Bom in family quarters in the Naval Academy, Rear Admiral Snyder was graduated from that institution in 1927. After serving two years at sea in the USS Maryland (BB-46), he started postgraduate studies in naval construction preparatory to his transfer to the Construction Corps, in which he served until its demise in 1940. At this point, he rejoined the line as an ED. During his career as a technical officer, he specialized in warship design and in naval shipyard management, serving at various times as Head, Hull Design Section, Design Branch, and as Director, Ship Design Division, BuShips, and as Commander of the Boston and Puget Sound naval shipyards.
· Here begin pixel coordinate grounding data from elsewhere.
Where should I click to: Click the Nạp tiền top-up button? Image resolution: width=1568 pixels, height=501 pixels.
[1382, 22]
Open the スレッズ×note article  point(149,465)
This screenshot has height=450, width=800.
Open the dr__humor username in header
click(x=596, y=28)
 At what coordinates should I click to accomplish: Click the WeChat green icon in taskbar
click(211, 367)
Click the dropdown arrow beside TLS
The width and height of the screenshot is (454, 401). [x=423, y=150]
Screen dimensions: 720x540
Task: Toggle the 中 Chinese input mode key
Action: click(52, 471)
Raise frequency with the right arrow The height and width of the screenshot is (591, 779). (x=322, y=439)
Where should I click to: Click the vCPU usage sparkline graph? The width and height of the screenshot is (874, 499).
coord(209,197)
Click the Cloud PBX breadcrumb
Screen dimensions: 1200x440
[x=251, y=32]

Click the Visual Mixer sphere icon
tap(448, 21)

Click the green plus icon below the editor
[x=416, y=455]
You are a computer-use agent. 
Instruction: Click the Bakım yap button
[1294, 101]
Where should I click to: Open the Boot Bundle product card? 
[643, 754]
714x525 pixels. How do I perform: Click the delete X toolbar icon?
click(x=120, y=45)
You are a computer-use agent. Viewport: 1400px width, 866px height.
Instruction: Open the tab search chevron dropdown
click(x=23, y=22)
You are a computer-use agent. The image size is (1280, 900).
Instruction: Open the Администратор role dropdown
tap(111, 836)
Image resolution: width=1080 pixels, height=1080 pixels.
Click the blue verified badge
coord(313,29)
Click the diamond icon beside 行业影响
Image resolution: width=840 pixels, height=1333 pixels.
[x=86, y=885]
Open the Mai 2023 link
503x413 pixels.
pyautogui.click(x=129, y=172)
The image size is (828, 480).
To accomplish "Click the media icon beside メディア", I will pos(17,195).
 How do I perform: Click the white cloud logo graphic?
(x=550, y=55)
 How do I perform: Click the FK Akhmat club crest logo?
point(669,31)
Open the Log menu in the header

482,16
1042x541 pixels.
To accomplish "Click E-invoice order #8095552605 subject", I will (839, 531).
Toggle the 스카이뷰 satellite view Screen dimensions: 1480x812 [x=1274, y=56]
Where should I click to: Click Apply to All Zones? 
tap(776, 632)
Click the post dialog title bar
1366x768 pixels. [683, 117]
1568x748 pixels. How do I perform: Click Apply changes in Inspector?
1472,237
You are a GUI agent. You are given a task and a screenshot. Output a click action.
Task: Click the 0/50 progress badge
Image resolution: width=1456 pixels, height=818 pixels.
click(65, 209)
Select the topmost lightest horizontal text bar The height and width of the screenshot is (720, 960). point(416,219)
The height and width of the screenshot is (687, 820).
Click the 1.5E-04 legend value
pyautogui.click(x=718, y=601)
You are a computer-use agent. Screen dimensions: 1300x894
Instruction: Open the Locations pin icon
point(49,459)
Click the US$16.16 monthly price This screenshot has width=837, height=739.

Admiral Snyder was also graduated from the Naval War College and from the Advanced Management Program, Harvard Business School. Overseas tours of duty included service at the Cavite Navy Yard; teak inspection in Rangoon, Burma; as Deputy Head, Naval Technical Mission to Japan immediately after World War II; and, in the mid- 1950s, as U. S. Navy Shipbuilding Representative, Europe. Since his retirement from the Navy in 1961, he has been associated with a major U. S. shipping line as Technical Director and, subsequently, with a manufacturer of marine controllable pitch propellers and lateral thrusters. Re-retiring in 1977, Admiral Snyder remains a consultant for the propeller company and is currently a volunteer information specialist at the Smithsonian Institution. He is a Golden Life Member of the Naval Institute.